Lanier Collection Agency & Service, Inc.,
486 U. S. 825, 831–832 (1988).
PCMA also argues that Act 900 interferes with central matters of plan administration by allowing pharmacies to decline to dispense a prescription if the PBM’s reimbursement will be less than the pharmacy’s cost of acquisition. PCMA contends that such a refusal effectively denies plan beneficiaries their benefits, but that argument misunderstands the statutory scheme. Act 900 requires PBMs to compensate pharmacies at or above their acquisition costs. When a pharmacy declines to dispense a prescription, the responsibility lies first with the PBM for offering the pharmacy a below-acquisition reimbursement.

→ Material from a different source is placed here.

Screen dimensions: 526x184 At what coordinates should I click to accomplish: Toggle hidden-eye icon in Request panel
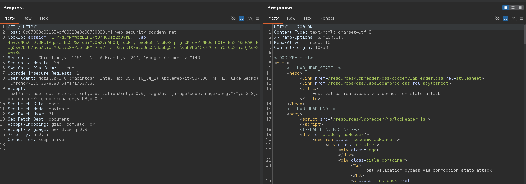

Finally, PCMA argues that Act 900’s enforcement mechanisms interfere with nationally uniform plan administration by creating “operational inefficiencies.” Brief for Respondent 34. But creating inefficiencies alone is not enough to trigger ERISA pre-emption. See,
e.g., Mackey, 486 U. S., at 831 (holding that ERISA did not pre-empt a state garnishment procedure despite petitioners’ contention that such actions would impose “substantial administrative burdens and costs” on plans). PCMA argues that those operational inefficiencies will lead to increased costs and, potentially, decreased benefits. ERISA does not pre-empt a state law that merely increases costs, however, even if plans decide to limit benefits or charge plan members higher rates as a result. See
De Buono, 520 U. S., at 816 (“Any state tax, or other law, that increases the cost of providing benefits to covered employees will have some effect on the administration of ERISA plans, but that simply cannot mean that every state law with such an effect is pre-empted by the federal statute”).
* * *
In sum, Act 900 amounts to cost regulation that does not bear an impermissible connection with or reference to ERISA. The judgment of the Eighth Circuit is therefore reversed, and the case is remanded for further proceedings consistent with this opinion.
It is so ordered.
Justice Barrett took no part in the consideration or decision of this case.